§ Your assignment: Below are records with pictures. Reproduce exactly the lines from the line with "The height and" to the line with "Viewport: 1280px width, 720px height.", inclusive, and leave each picture out.

Dataset entries:
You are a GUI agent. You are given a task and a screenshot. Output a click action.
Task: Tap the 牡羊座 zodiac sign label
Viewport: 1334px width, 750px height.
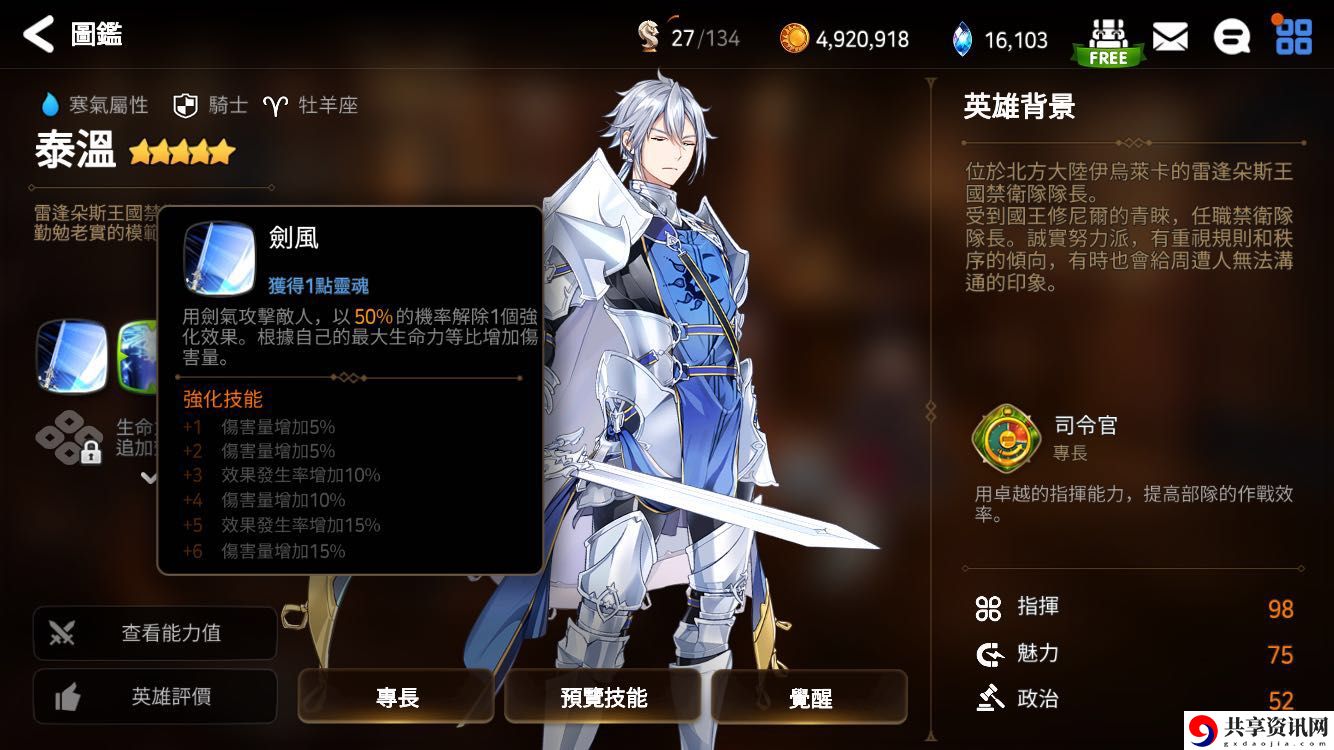[x=311, y=105]
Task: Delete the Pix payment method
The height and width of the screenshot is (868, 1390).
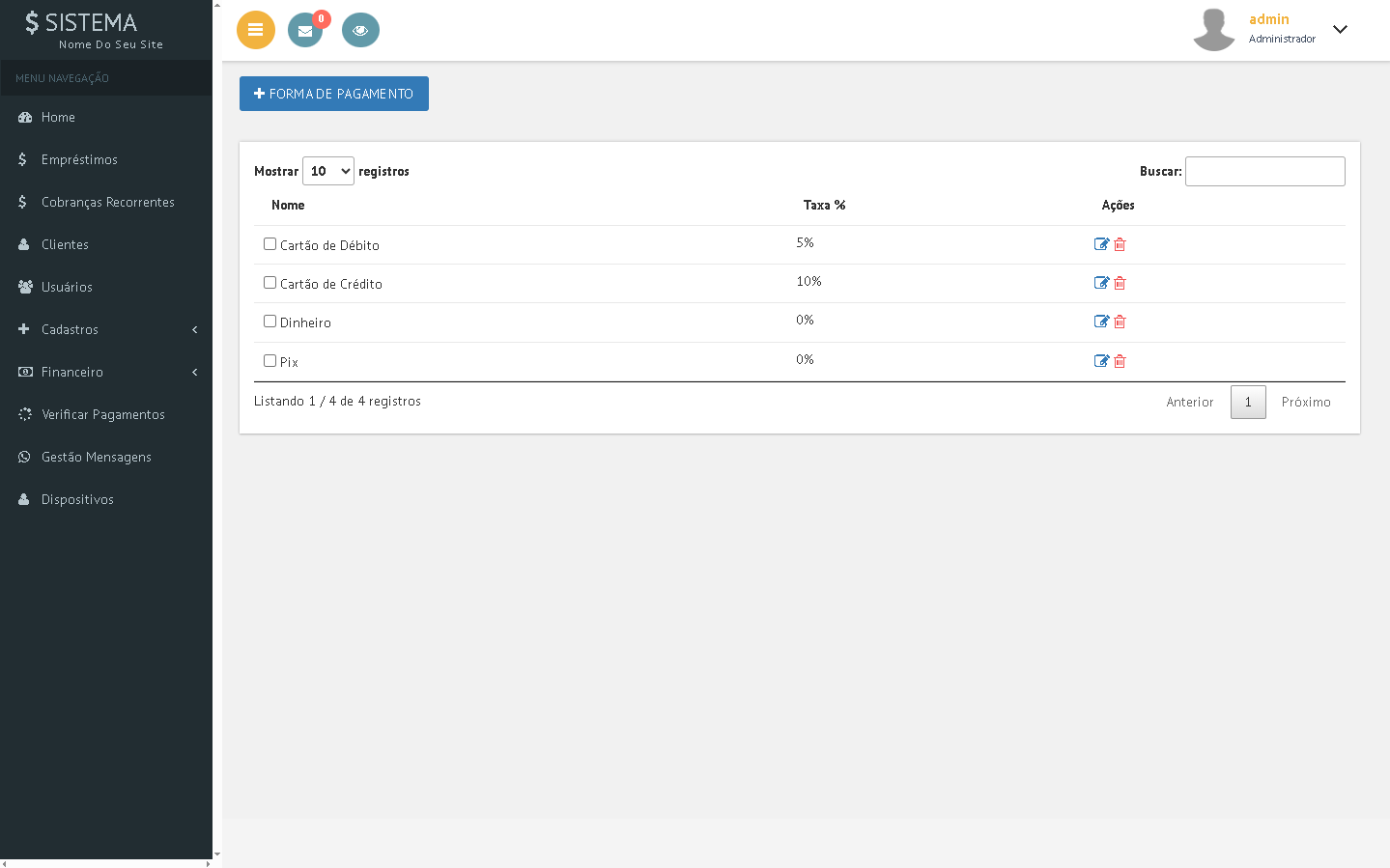Action: (1120, 361)
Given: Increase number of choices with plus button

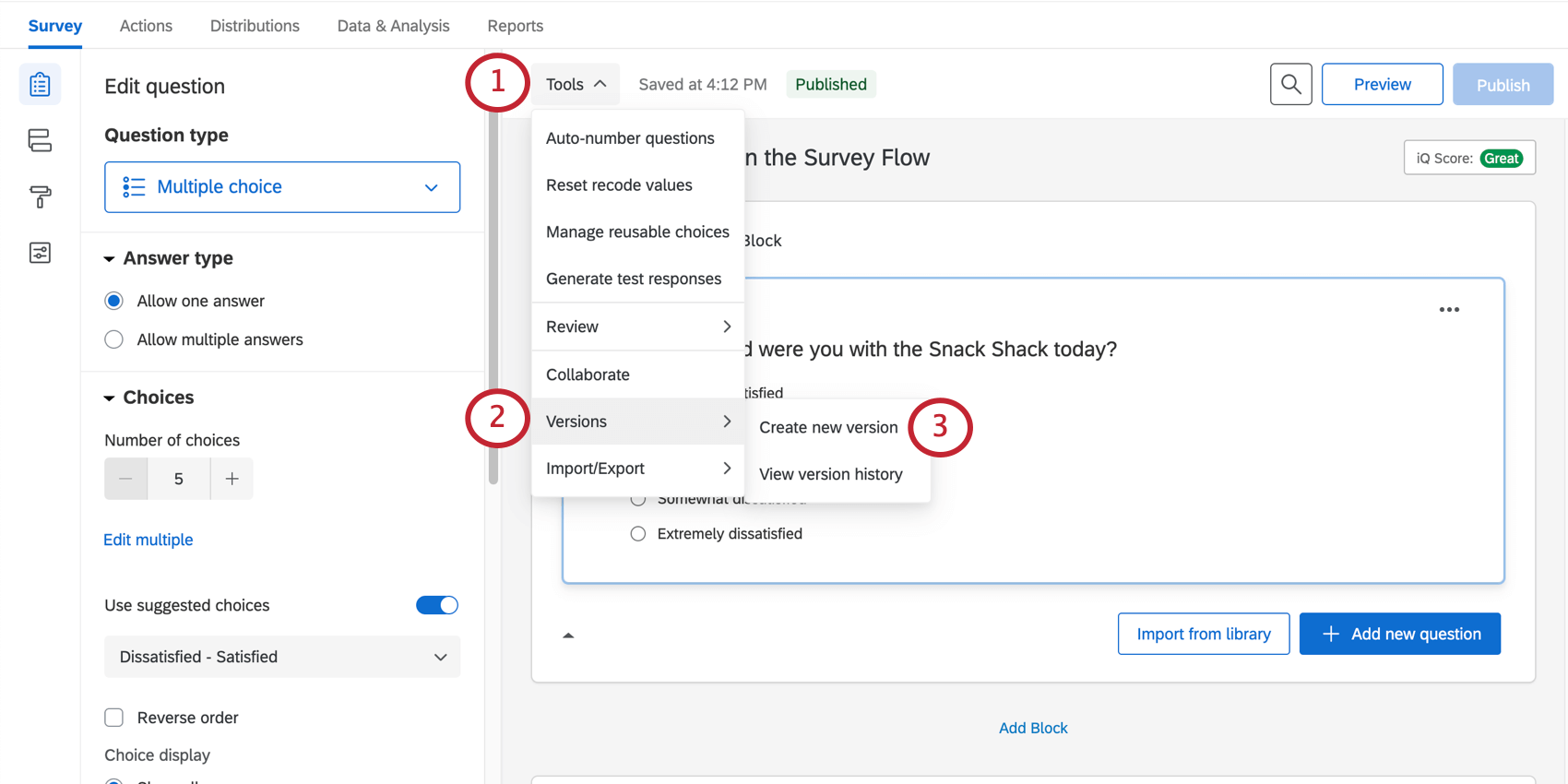Looking at the screenshot, I should coord(232,479).
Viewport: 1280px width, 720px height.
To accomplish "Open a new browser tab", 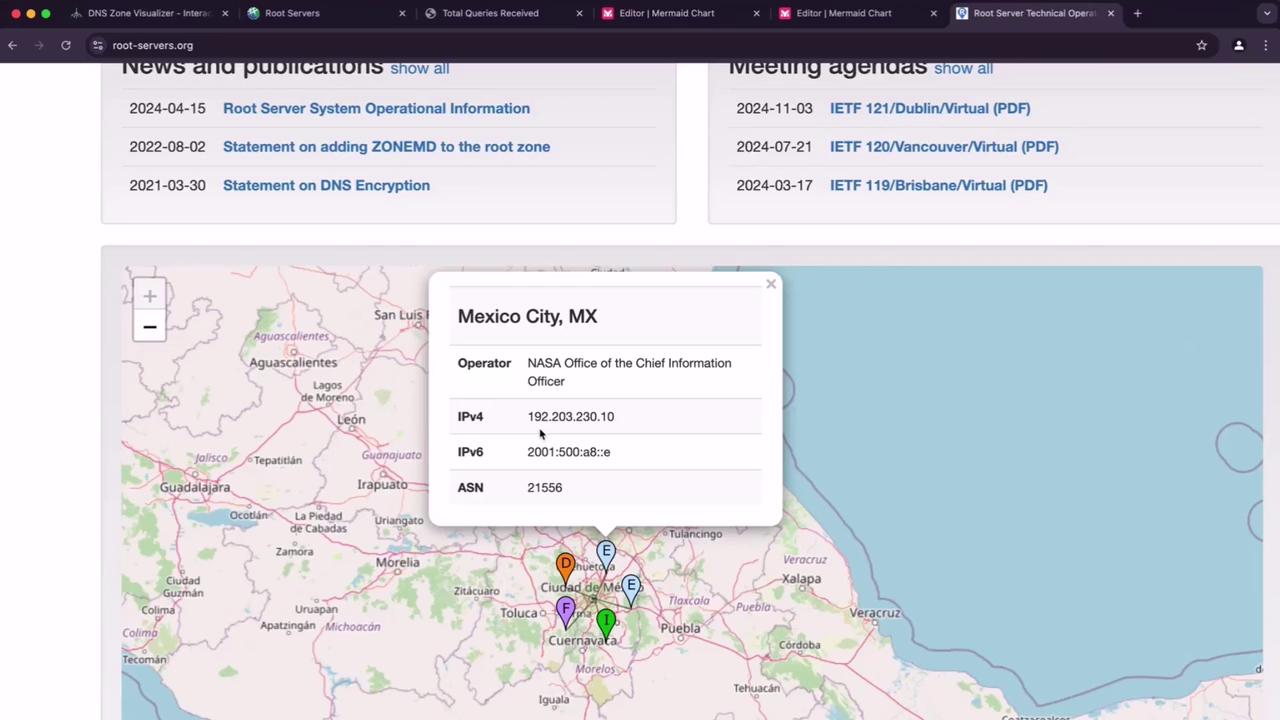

§ Response to the task:
The height and width of the screenshot is (868, 1390).
Action: (1120, 361)
Given: Increase number of choices with plus button

Looking at the screenshot, I should coord(232,479).
Viewport: 1280px width, 720px height.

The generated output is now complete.